Sezione del documento:

Il ballo delle ruote che stanno cambiando la gioventù africana

Prendi il tipico praticante di uno sport d’azione, come il pattinaggio urbano, e togli tutti gli orpelli in qualche maniera “accessori”. Niente protezioni per le braccia o ginocchiere. Neanche l’ombra di una tuta da corsa, o altra forma d’abbigliamento in qualche modo specifico del suo settore. Nessuno sponsor sul casco ed anzi, purtroppo, nessun casco. Addirittura! E poi dove sarebbe, l’essenziale Energy Drink da bere al termine della discesa oggetto del suo ultimo video pubblicitario… Ciò che resta, in base al luogo in cui si svolge tale scena, può anche essere l’astro nascente del proprio contesto, a patto d’incontrare il giusto percorso tra le alterne svolte della vita. Ovvero quelle strade, vertiginosamente discendenti e curvilinee, di un luogo come Kigali, città maggiormente popolosa e capitale del Ruanda, dove Abdul Karim Habyarimana, come tanti altri giovani nativi del suo stesso natìo Burundi, sembrerebbe essersi trasferito in giovanissima età. Con il suo bagaglio familiare di difficoltà pregresse, disagio economico e speranza di rivalsa, ma anche e soprattutto un sogno, fortemente personale: diventare una star dei rollerblade, gli iconici pattini in linea inventati negli anni ’80 negli Stati Uniti e da lì capaci di diffondersi, attraverso multiple generazioni, nei più remoti angoli del globo. Mentre nel frattempo, si mantiene dando lezioni private re-invenstendo parte degli introiti per l’acquisto di equipaggiamento per i bambini meno fortunati. Eppure non dimostra, questo atipico e spericolato ventottenne, nessun tipo d’inclinazione a trasferirsi altrove, come lo stereotipo del giovane ambizioso di quel continente, quanto piuttosto di riuscire a farsi strada e costruire una realtà creativa e in qualche maniera sostenibile, proprio lì nell’Africa Orientale, non eccessivamente lontano dalle coste dell’enorme lago Vittoria.

Consegna 1:
Stabilisci se ciascuna affermazione concorda con l'articolo sul pattinaggio a Kigali, rispondendo sì o no e citando le parole del testo che lo dimostrano.
(a) Abdul Karim Habyarimana è originario del Ruanda.
(b) I pattini in linea sono stati inventati negli Stati Uniti negli anni ’80.
(c) Abdul Karim Habyarimana vuole trasferirsi lontano dall'Africa Orientale.
Consegna 2:
Rispondi in base all'articolo sul pattinaggio a Kigali:
(a) Quanti anni ha Abdul Karim Habyarimana?
(b) Di quale paese è capitale Kigali?
(c) In che modo Abdul Karim Habyarimana si mantiene?

Voci estratte:

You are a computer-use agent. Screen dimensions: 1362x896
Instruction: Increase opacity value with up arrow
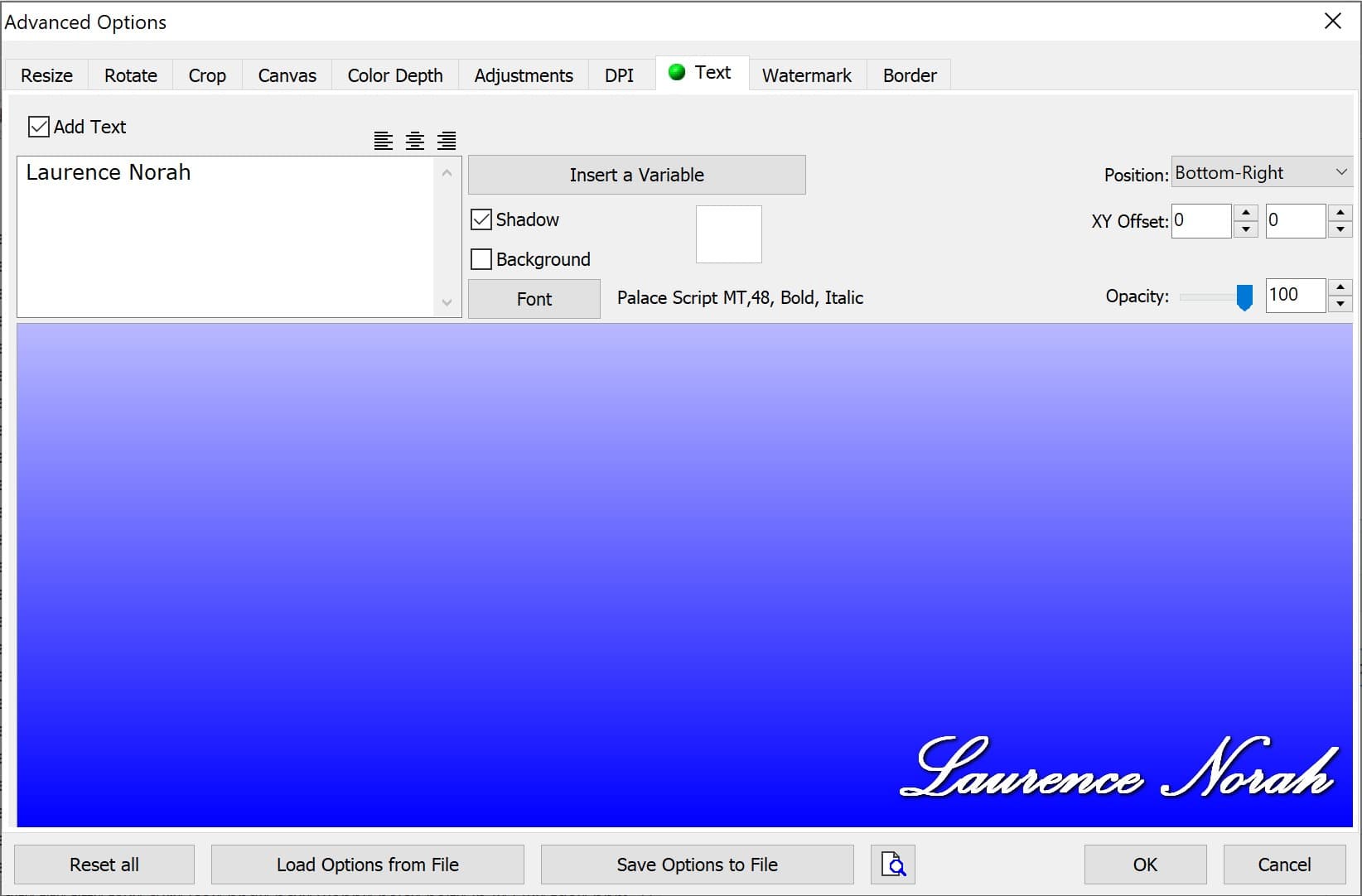point(1340,287)

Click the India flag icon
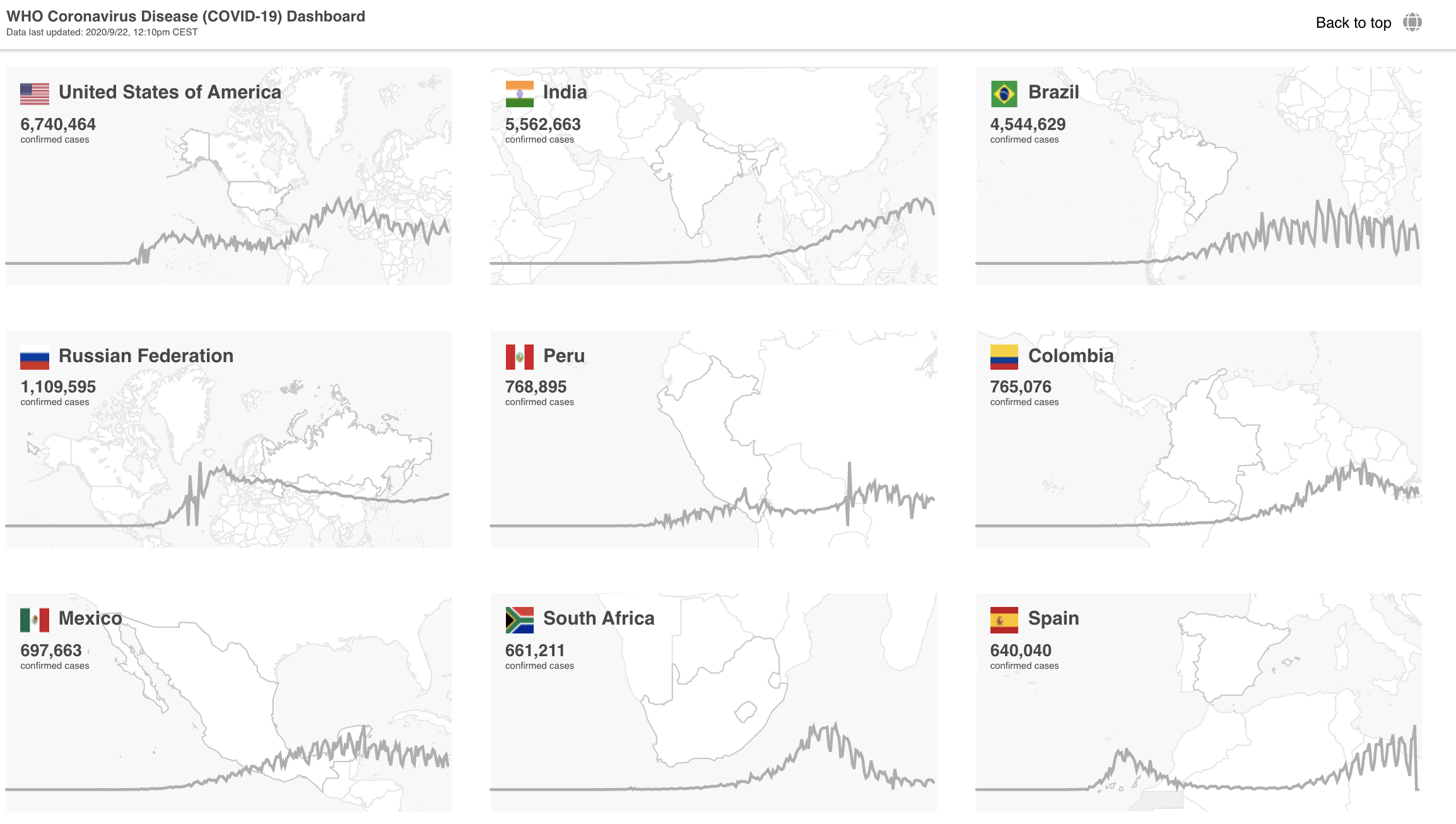pyautogui.click(x=519, y=93)
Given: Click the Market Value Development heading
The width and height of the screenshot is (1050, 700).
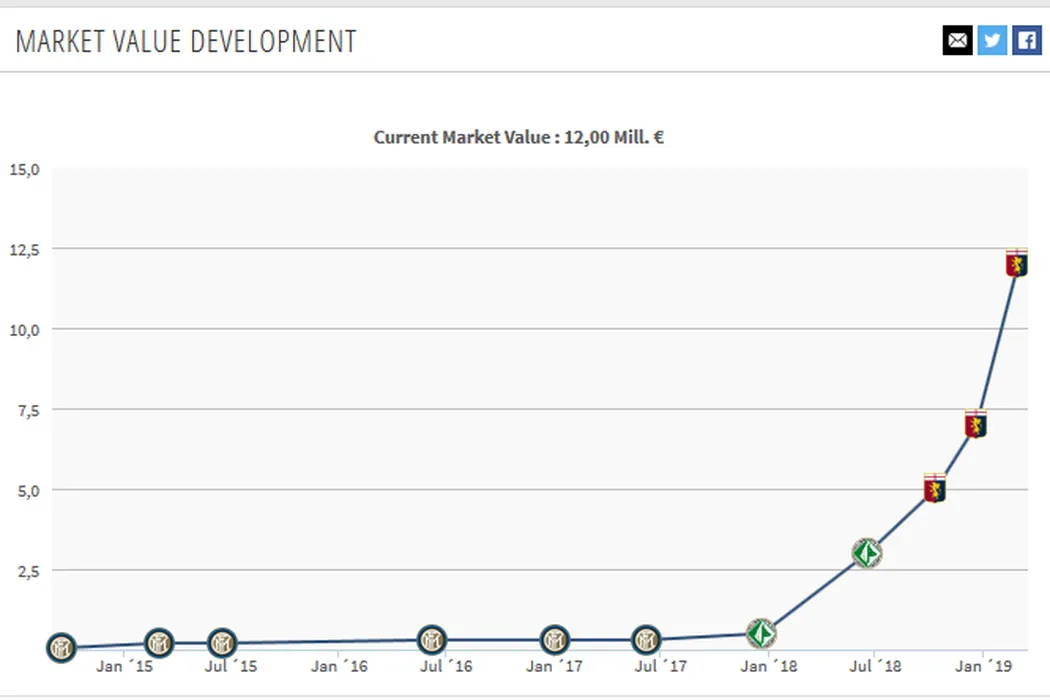Looking at the screenshot, I should 186,41.
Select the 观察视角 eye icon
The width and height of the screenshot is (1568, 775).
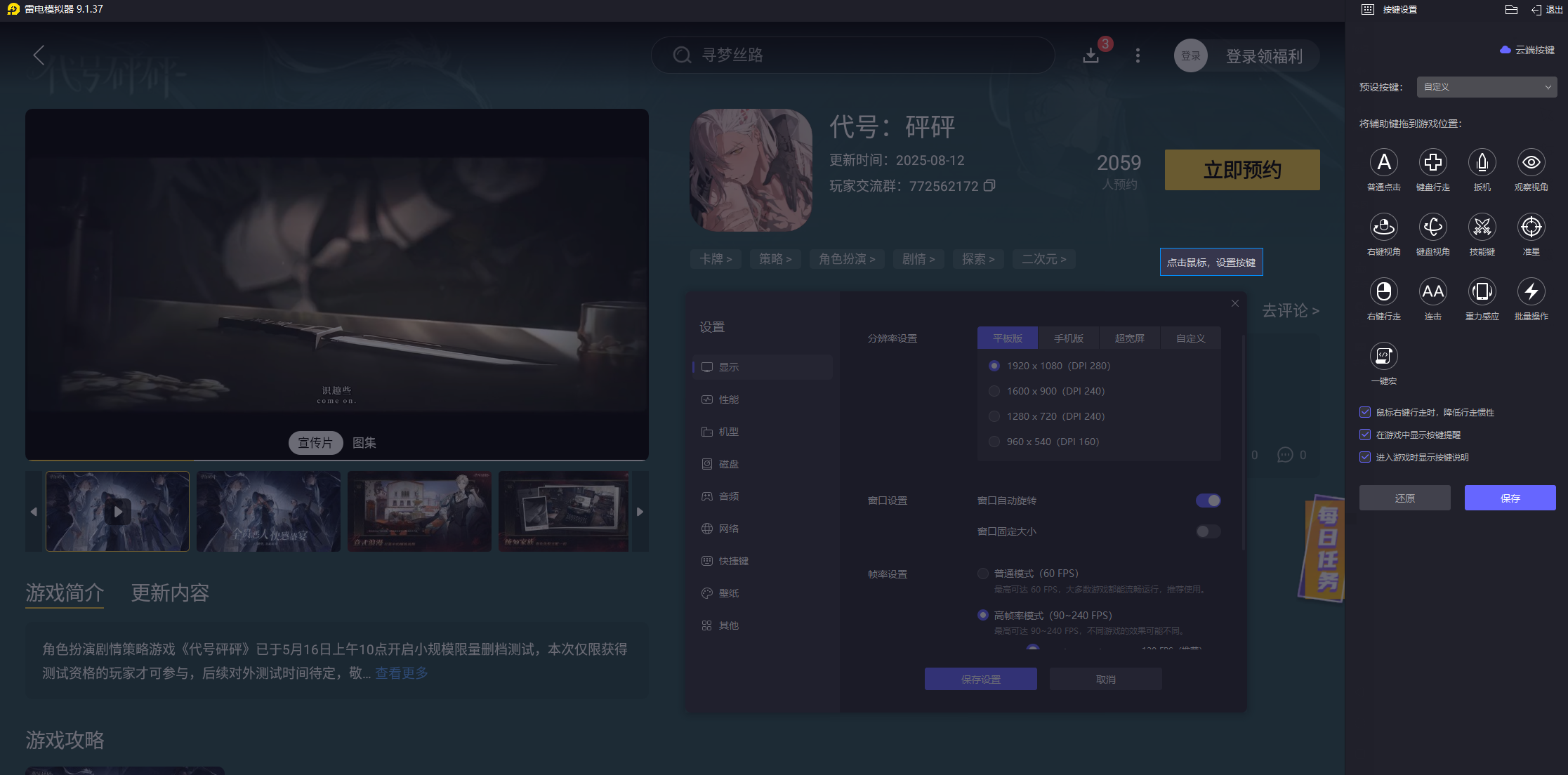tap(1531, 163)
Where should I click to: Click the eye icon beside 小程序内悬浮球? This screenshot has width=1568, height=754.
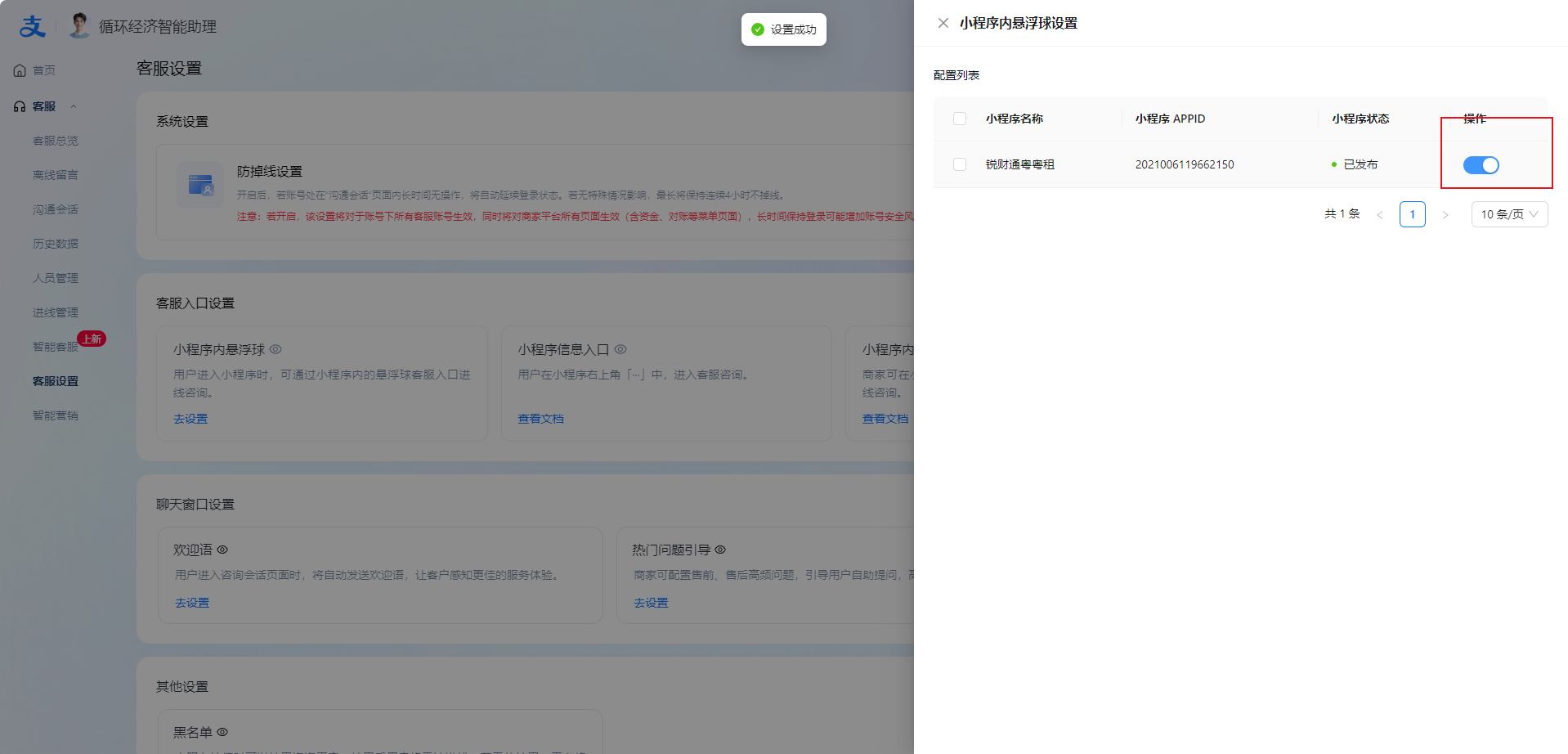point(276,349)
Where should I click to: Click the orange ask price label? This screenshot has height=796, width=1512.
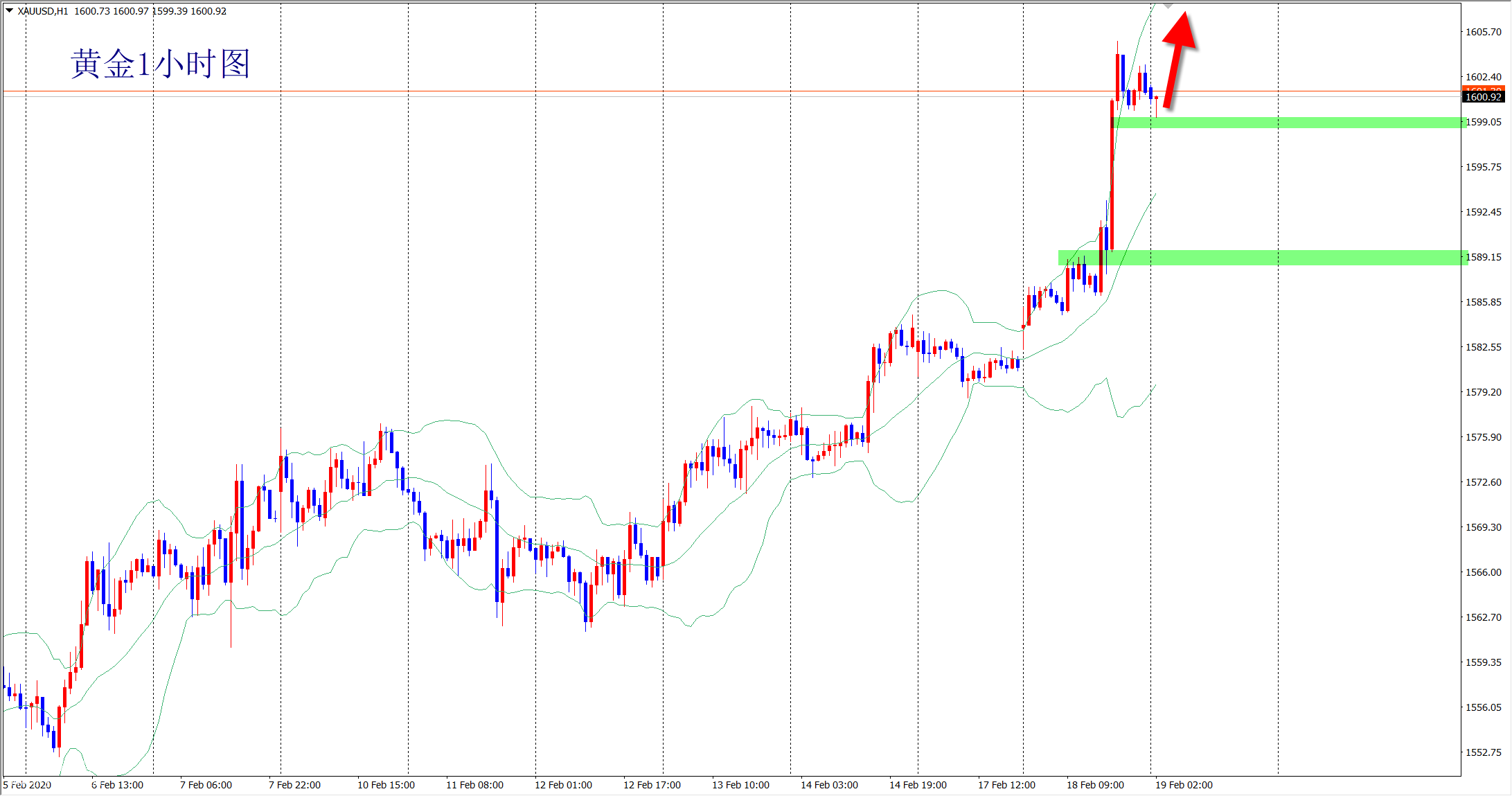[x=1482, y=89]
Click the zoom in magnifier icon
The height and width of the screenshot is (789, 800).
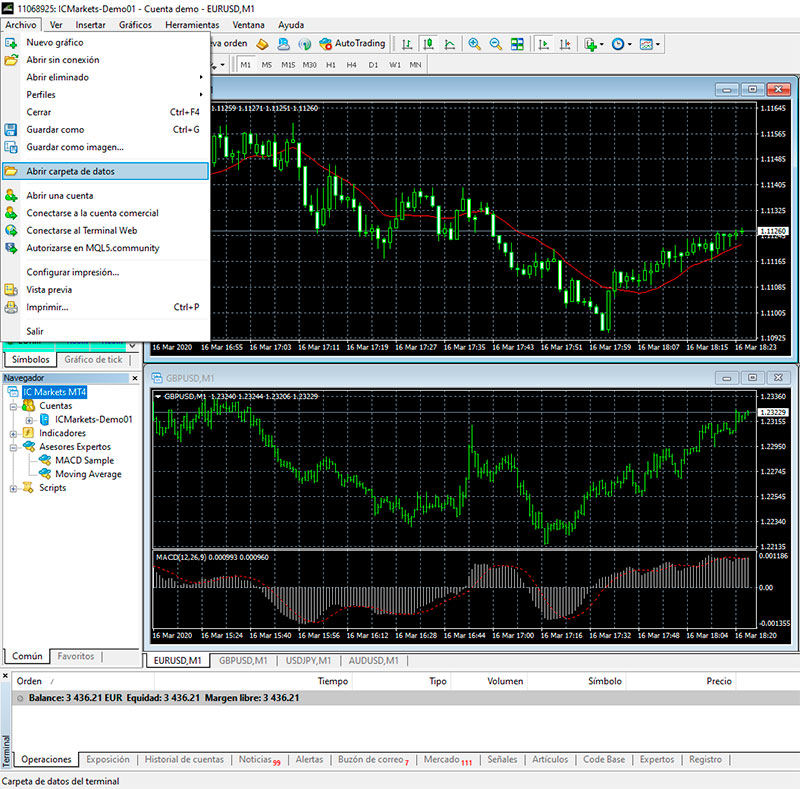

Risposta scritta 1:
(a) No: "come tanti altri giovani nativi del suo stesso natìo Burundi".
(b) Sì: "gli iconici pattini in linea inventati negli anni ’80 negli Stati Uniti".
(c) No: "non dimostra, questo atipico e spericolato ventottenne, nessun tipo d’inclinazione a trasferirsi altrove".

Risposta scritta 2:
(a) Ventotto anni.
(b) Del Ruanda.
(c) Dando lezioni private.